Central bank digital currencies (CBDCs) are moving from concept to practical design and could renew the institution of money for the digital age, according to the Bank for International Settlements (BIS).

In its latest annual economic report, the BIS lays out the design choices for CBDCs, which, alongside cash, would be issued and backed by a central bank.

It offers an economic analysis of their implications for consumers, financial institutions and the central bank itself, and finds that CBDCs function best as part of a two-tier system, with the bulk of the customer-facing activities taken on by banks and other payment service providers.

The most promising design for general use is a CBDC built on a digital identity scheme, the report finds, which would safeguard data privacy while offering protection against illicit activity and potentially streamlining cross-border payments.

CBDCs would build on the central bank's traditional roles in the payment system, to ensure that payments are final and certain; that there is enough liquidity for the payment system to function; and that the playing field is level, by making central bank money available on an equal basis to all parties, the report states.

From a practical perspective, the BIS says the most promising CBDC design would be one tied to a digital identity, requiring users to identify themselves to access funds.

A careful design would balance protecting users against the abuse of personal data with protecting the payment system against money laundering and financial crime.

Hyun Song Shin, economic adviser and head of research of the BIS, explained: “CBDCs are a concept whose time has come. They open a new chapter for the monetary system by providing a technologically advanced representation of central bank money. In doing so, they preserve the core features of money that only the central bank can provide, anchored in the foundation of trust in the central bank.”

In addition, the BIS says international cooperation on design will be vital if central banks are to harness the full benefits of CBDCs, and to improve cross-border payments while countering foreign currency substitution.

Commenting on the report, Benoît Cœuré, head of the BIS Innovation Hub, said: “CBDCs could form the backbone of a new digital payment system by enabling broad access and providing strong data governance and privacy standards. They are the best way to promote the public interest case for digital money.”

▶ [Given data]:
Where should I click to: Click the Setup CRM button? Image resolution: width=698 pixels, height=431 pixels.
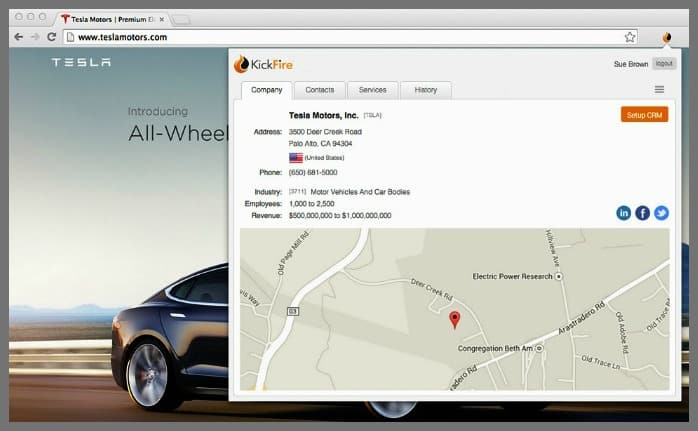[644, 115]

▶ [Prompt A]:
According to the CBDC excerpt, what kind of system do CBDCs function best in?
▶ [Prompt B]:
For each statement, say yes or no depending on whether it agrees with the CBDC excerpt, and quote the words that decide it.
(i) The BIS finds that the most promising design for general use is a CBDC built on a digital identity scheme.
(ii) Benoît Cœuré is the economic adviser and head of research of the BIS.
(iii) The BIS lays out the design choices for CBDCs in its latest annual economic report.

▶ [Written solution A]:
A two-tier system, with the bulk of the customer-facing activities taken on by banks and other payment service providers.

▶ [Written solution B]:
(i) Yes: "The most promising design for general use is a CBDC built on a digital identity scheme"
(ii) No: "Benoît Cœuré, head of the BIS Innovation Hub"
(iii) Yes: "In its latest annual economic report, the BIS lays out the design choices for CBDCs"